My first project was a Ravenclaw scarf for Jenna as part of a book swap. I expected the scarf, which was six feet of sand stitch, to take a long time to make, but this ended up being a super fast project, taking less than a week to finish. The sand stitch turned out to be both easy and beautiful! One thing I discovered, though: this was not my favorite kind of yarn. It was rougher than I think a scarf should be, and despite my two skeins of blue yarn being from the same lot, there was a slight color difference between the two. One half of the scarf looks a bit lighter than the other, grr. Jenna told me she loves the scarf, and I’m glad, but there’s part of me – the perfectionist part – that wishes I could have made it just slightly better for her!! Still, it was pretty, it was fun, and I enjoyed making it for her.
Next up, I decided to try my first attempt at using an actual pattern. With my blanket and the scarf, I designed my own, and it was all just straight lines, no increasing or decreasing or fancy stuff. I have two books of crochet that Jason and my friend Stephanie gave me over Christmas, and I chose the above hat to work on next. I found a softer, smaller yarn, one that would be lighter (for Texas winters), and got to work. And while the beanie was a bit more complicated – especially that edging – it turned out so well! I actually wore this to Library Palooza, and will definitely be wearing it next time it gets cool enough out again (it’s currently in the 80s).
These projects made me even more excited about the possibilities of what I could do, so I tried a slightly more difficult project, which used a few techniques and stitches I hadn’t yet attempted. My stepmom’s birthday was coming up, and I wanted to make her a water bottle holder for when she’s on long walks or hikes. Additionally, I wanted it to be big enough to serve as a gift wrap for a nice bottle of red wine, which both she and my dad enjoy. My yarn choices were limited, and I wanted a color she loved, so I ended up with a very soft baby yarn that, admittedly, was super difficult to use. The result was nice, though, and she loved it, too!

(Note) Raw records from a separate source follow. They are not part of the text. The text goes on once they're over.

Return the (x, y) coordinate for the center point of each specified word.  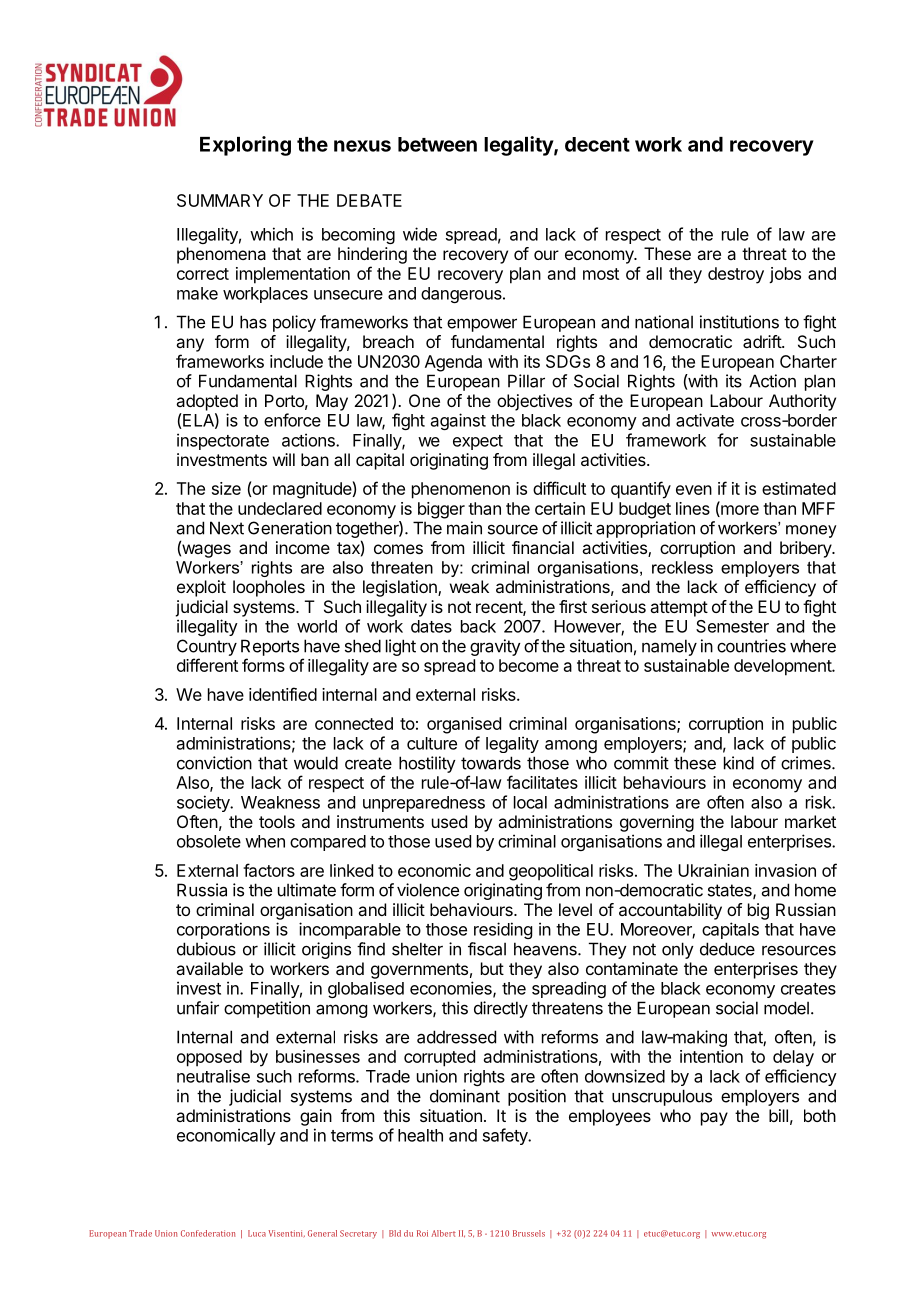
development (783, 667)
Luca (257, 1233)
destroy (736, 275)
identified (283, 694)
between (437, 144)
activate (705, 420)
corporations (223, 930)
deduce (727, 949)
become (529, 665)
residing (503, 930)
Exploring (245, 146)
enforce (292, 420)
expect (478, 442)
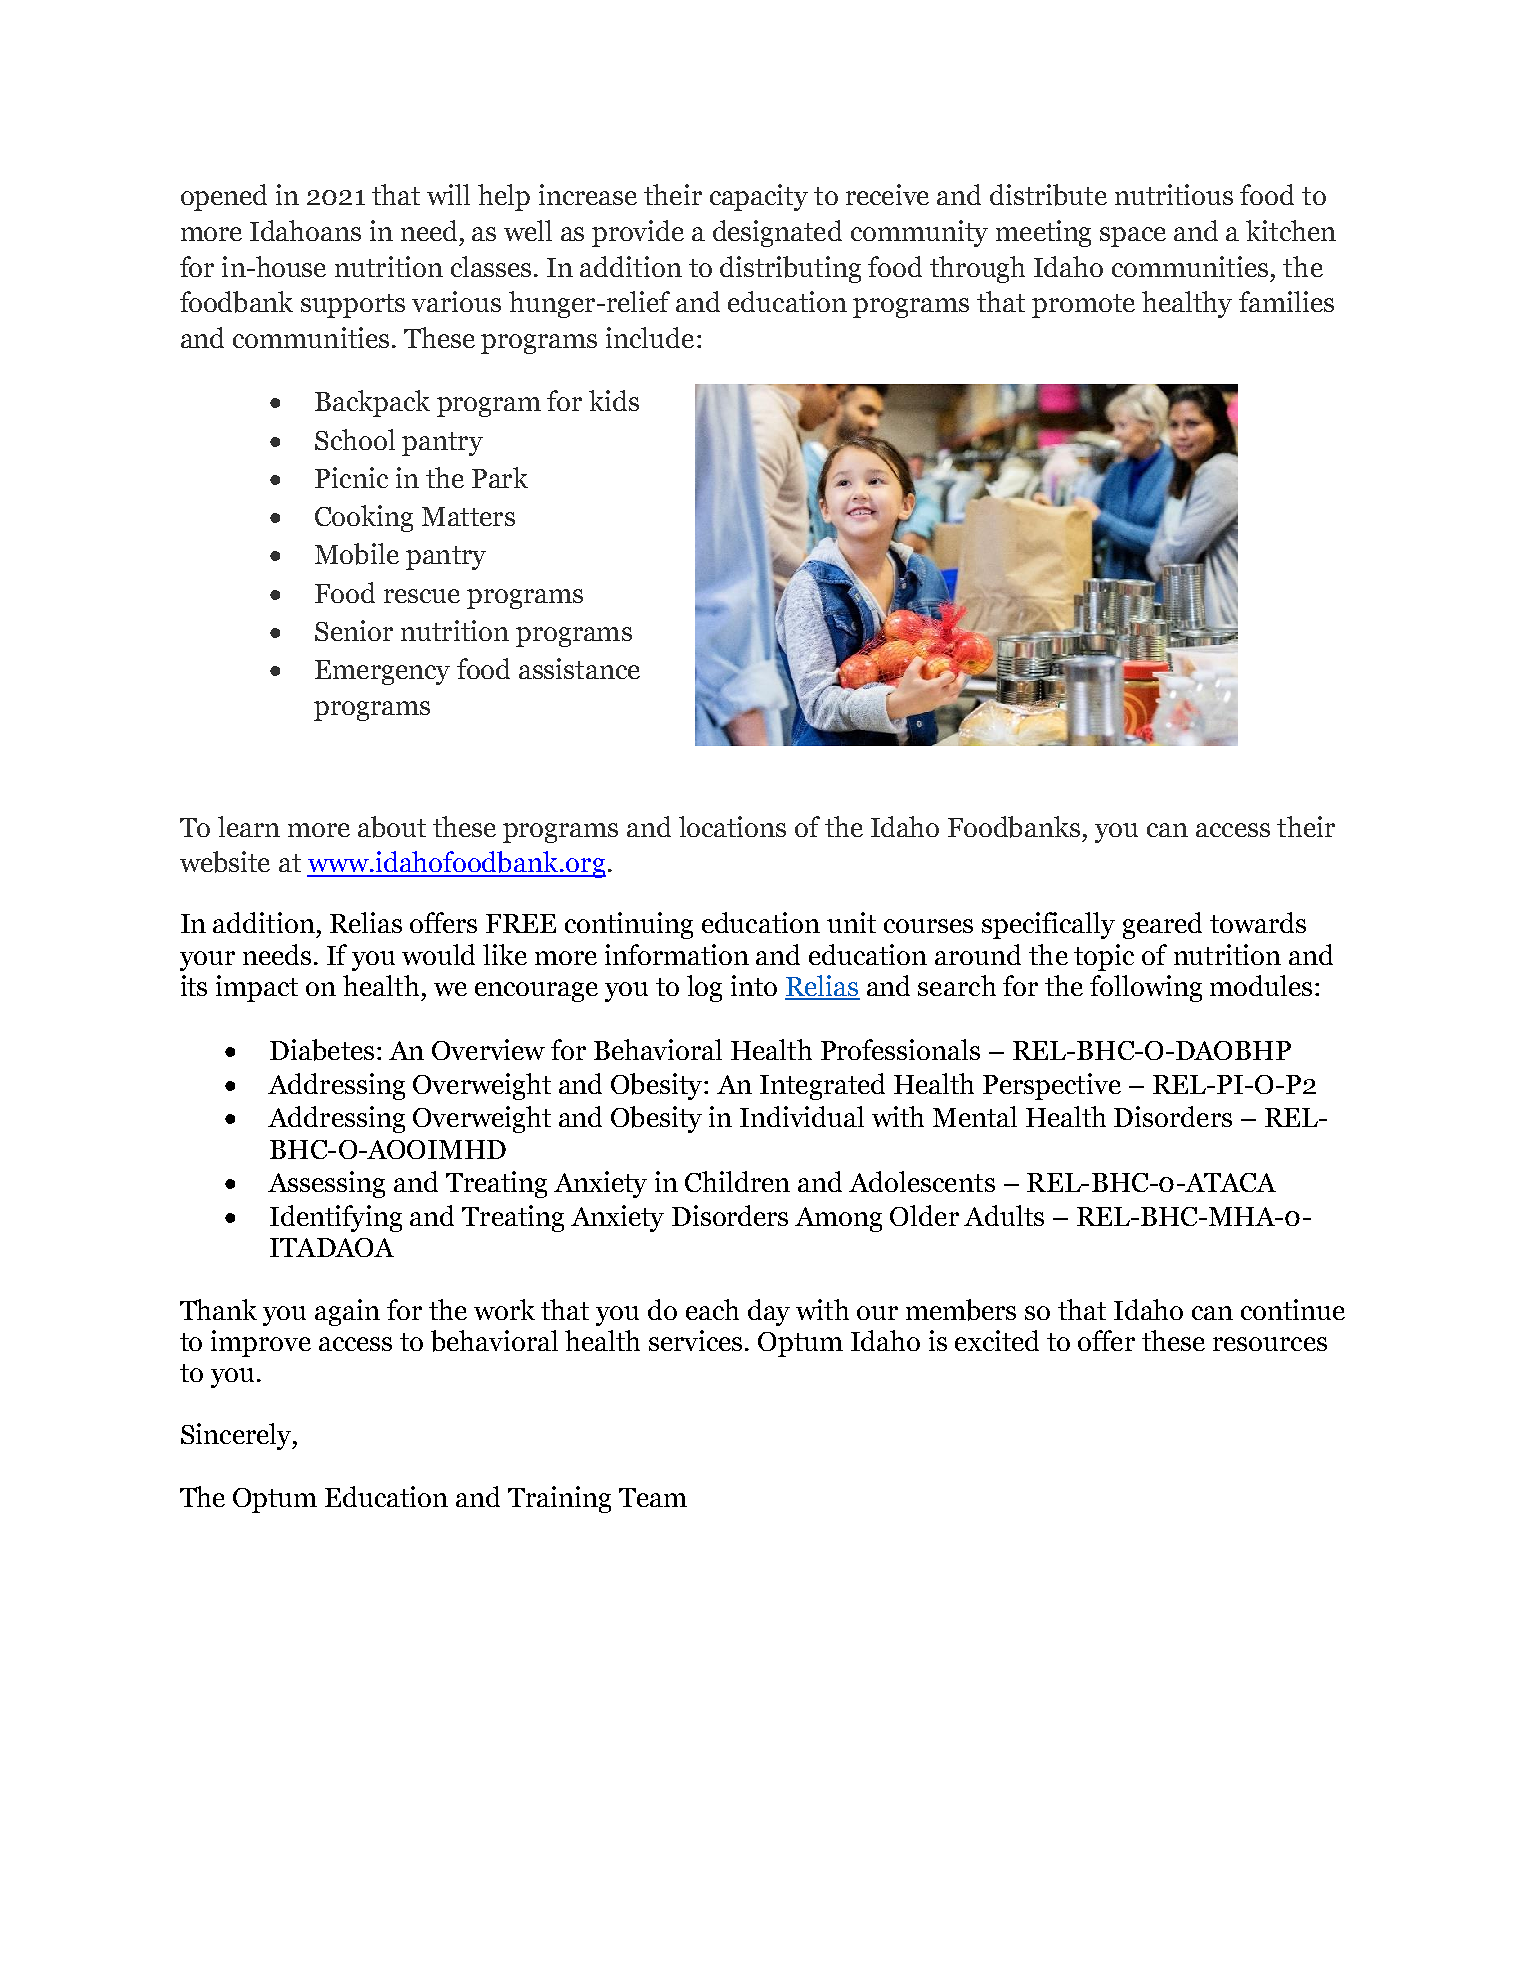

And, I’ll admit, I loved the project so much that I went on to make two others, using a different (easier) yarn choice. The smaller one is for my mother at Mother’s Day (good thing she never gets online!), for the ever-present water bottle she carries with her, and the larger is for me for long hikes. To give an idea of how different the yarns were to use, what took two days in purple took less than two hours in each of the others…
After that, I decided to learn some more advanced, raised stitches. I had so much more bronze-gold yarn from the Ravenclaw scarf, and this was only meant to be a practice, so I decided to make a posted-stitch hat with it (which, heh, still didn’t use up the yarn). I didn’t expect anyone to actually use this hat, but when I was done, Laurence fell absolutely in love with it. Sure, kid, it’s yours!
I’m off to a longer-term project now, which will likely take a few weeks, probably ending just in time to start the spring section of my 2016 blanket. In the meantime, I’ve learned a few things about crochet:
- Type and quality of yarn is super important.
- Some of those fancy, pretty stitches are deceptively easy in practice.
- Crochet is so much more versatile than I expected, and takes far less time than I thought.
- I hate starting projects with that “magic circle” thing.
- It’s okay to modify a pattern to fit your needs.
- If you crochet too long too often, you start getting sore along your shoulder and back, not to mention hands and wrists!
- Audiobooks are the perfect accompaniment to crochet projects.
Til next time!
**All patterns, except for the scarf, from One Skein Wonders (adapted where necessary).